*** Opening DOCUMENT SECTION ***
In the past 24 hours three things conspired to focus my curiosity on the subject of perseverance: an article by a university professor, a brain science research finding, and the writings of an 11-year-old boy.
Every week I get together with a few friends to sit meditation, share readings and discuss our lives on the meditative path. Last night I shared an article, ‘The Examined Life’, by Seido Ray Ronci, in which Ronci, a poet and professor of English at the University of Missouri, challenges his students to show up for life (and class), ask questions, get humble and recognize that life is short. I find this article inspiring and have read it several times since it was first published in Tricycle magazine. He writes:
Ronci adds: “It takes discipline, effort, perseverance, and concentration to live an examined life in this mass media culture.”
*** Closing DOCUMENT SECTION ***
*** Opening LISTED ENTRIES ***
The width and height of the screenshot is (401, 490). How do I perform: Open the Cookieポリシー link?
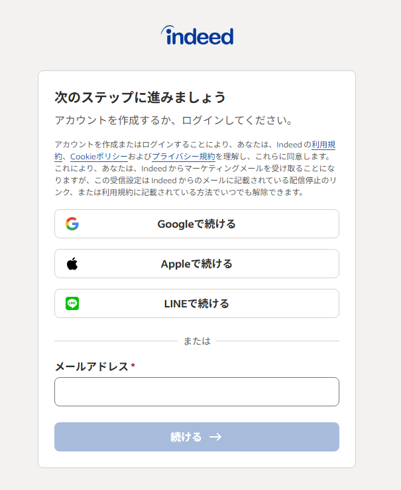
*** Closing LISTED ENTRIES ***
*** Opening LISTED ENTRIES ***
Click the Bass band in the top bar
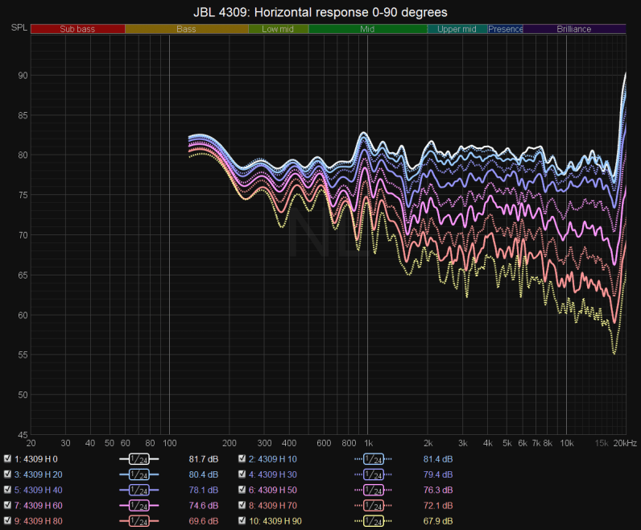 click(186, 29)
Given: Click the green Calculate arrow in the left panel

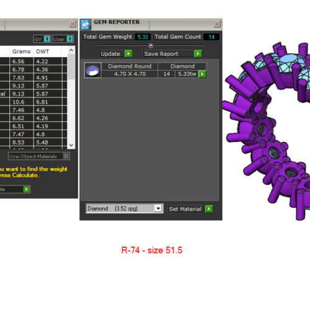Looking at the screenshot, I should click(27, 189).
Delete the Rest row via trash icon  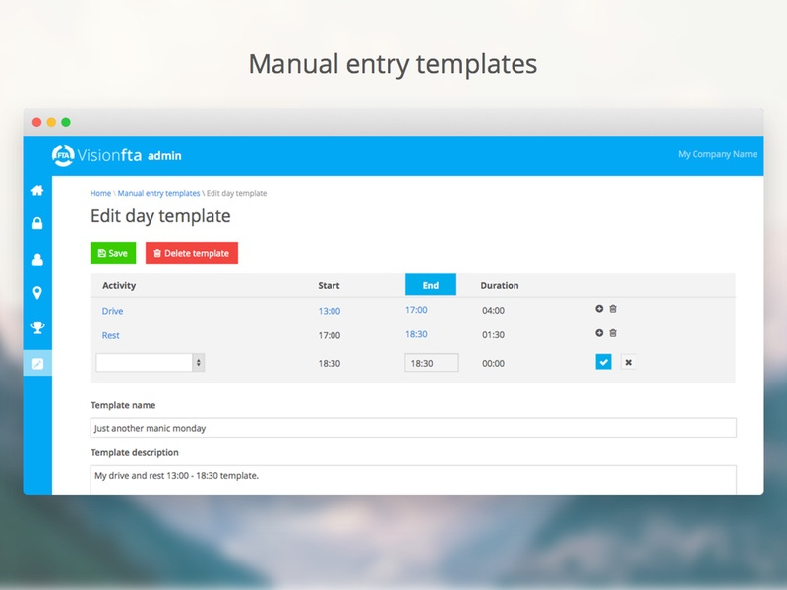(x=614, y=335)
*** Closing LISTED ENTRIES ***
### DESCRIPTION OF THE TASK
Reproduce the passage on perseverance above, between "In the past" and "an 11-year-old boy.", inclusive, changing "perseverance" to "persistence".

### TASK ANSWER
In the past 24 hours three things conspired to focus my curiosity on the subject of persistence: an article by a university professor, a brain science research finding, and the writings of an 11-year-old boy.